The approach adapted for crawling data while satisfying the previous criteria is the crawling and scraping framework, scrapy. The crawler was forced to retrieve data from 32 different PLDs which were chosen based on their containment of marked up annotations as well as their traffic rankings as reported by Alexa. The following table shows the distribution of pages included in the crawler per PLD.

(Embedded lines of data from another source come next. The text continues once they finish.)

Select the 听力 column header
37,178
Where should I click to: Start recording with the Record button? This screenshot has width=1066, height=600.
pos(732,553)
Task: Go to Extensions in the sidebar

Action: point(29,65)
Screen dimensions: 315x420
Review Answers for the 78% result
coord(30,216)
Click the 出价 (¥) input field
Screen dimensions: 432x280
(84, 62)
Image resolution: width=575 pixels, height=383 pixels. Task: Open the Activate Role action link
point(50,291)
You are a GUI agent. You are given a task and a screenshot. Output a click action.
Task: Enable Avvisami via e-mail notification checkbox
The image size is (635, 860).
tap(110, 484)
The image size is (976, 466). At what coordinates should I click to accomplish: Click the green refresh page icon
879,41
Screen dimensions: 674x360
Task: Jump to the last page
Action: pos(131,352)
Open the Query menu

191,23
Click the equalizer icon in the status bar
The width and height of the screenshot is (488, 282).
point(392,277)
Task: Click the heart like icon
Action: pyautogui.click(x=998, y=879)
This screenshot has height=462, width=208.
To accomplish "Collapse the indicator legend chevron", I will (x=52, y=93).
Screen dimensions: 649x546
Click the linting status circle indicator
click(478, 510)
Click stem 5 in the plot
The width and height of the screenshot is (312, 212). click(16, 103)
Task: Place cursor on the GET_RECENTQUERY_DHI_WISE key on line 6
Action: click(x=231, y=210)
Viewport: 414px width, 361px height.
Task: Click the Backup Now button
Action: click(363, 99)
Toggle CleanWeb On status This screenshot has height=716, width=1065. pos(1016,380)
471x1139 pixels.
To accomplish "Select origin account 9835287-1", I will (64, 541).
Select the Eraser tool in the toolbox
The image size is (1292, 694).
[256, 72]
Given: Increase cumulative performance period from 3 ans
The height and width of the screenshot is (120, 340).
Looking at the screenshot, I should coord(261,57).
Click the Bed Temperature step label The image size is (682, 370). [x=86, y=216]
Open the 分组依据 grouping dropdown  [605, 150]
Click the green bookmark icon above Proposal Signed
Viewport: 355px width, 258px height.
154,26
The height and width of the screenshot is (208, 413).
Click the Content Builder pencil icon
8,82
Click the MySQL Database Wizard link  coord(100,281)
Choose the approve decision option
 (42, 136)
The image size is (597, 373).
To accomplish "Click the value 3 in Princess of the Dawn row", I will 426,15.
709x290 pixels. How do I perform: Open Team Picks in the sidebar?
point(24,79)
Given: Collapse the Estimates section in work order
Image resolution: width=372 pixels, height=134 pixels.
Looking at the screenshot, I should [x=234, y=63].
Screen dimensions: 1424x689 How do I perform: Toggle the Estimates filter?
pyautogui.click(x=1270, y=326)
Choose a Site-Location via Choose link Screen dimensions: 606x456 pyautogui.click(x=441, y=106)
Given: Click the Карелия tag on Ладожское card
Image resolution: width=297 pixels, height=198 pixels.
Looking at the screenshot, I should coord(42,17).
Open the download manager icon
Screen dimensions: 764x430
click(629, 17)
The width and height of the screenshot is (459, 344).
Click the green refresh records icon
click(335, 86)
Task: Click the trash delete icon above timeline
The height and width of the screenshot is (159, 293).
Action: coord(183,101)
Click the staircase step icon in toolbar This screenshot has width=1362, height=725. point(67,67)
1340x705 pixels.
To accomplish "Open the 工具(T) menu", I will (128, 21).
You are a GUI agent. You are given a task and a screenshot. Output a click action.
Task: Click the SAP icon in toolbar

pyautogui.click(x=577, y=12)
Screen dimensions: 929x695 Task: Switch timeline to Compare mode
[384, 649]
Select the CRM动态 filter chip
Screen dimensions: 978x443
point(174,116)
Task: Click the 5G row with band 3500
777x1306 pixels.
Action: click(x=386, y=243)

Number of Pages per PLD in the Crawled Corpus
PLD | #Pages | PLD | #Pages |
---|---|---|---|
target.com | 2,007,121 | shop.com | 1,754,368 |
walmart.com | 1,711,517 | selection.alibaba.com | 607,410 |
microcenter.com | 459,921 | aliexpress.com | 431,005 |
ebay.com | 413,144 | macmall.com | 401,944 |
apple.com | 391,539 | bestbuy.com | 389,146 |
techspot.com | 386,273 | techforless.com | 361,234 |
overstock.com | 347,846 | searsoutlet.com | 341,924 |
pcrush.com | 292,904 | tesco.com | 222,802 |
frontierpc.com | 187,184 | abt.com | 115,539 |
ipkart.com | 63,112 | conns.com | 61,158 |
costco.com | 54,274 | dhgate.com | 50,099 |
shop.lenovo.com | 41,465 | bjs.com | 40,930 |
newegg.com | 37,393 | microsoftstore.com | 24,163 |
samsclub.com | 22,788 | tomtop.com | 13,306 |
alibaba.com | 7,136 | boostmobile.com | 2,487 |
sears.com | 659 | membershipwireless.com | 457 |
In order to restrict the obtained results, product categories and a list of 10 products per category were specified. The table shows the distribution of the retrieved pages after the implementation of the above mentioned filters.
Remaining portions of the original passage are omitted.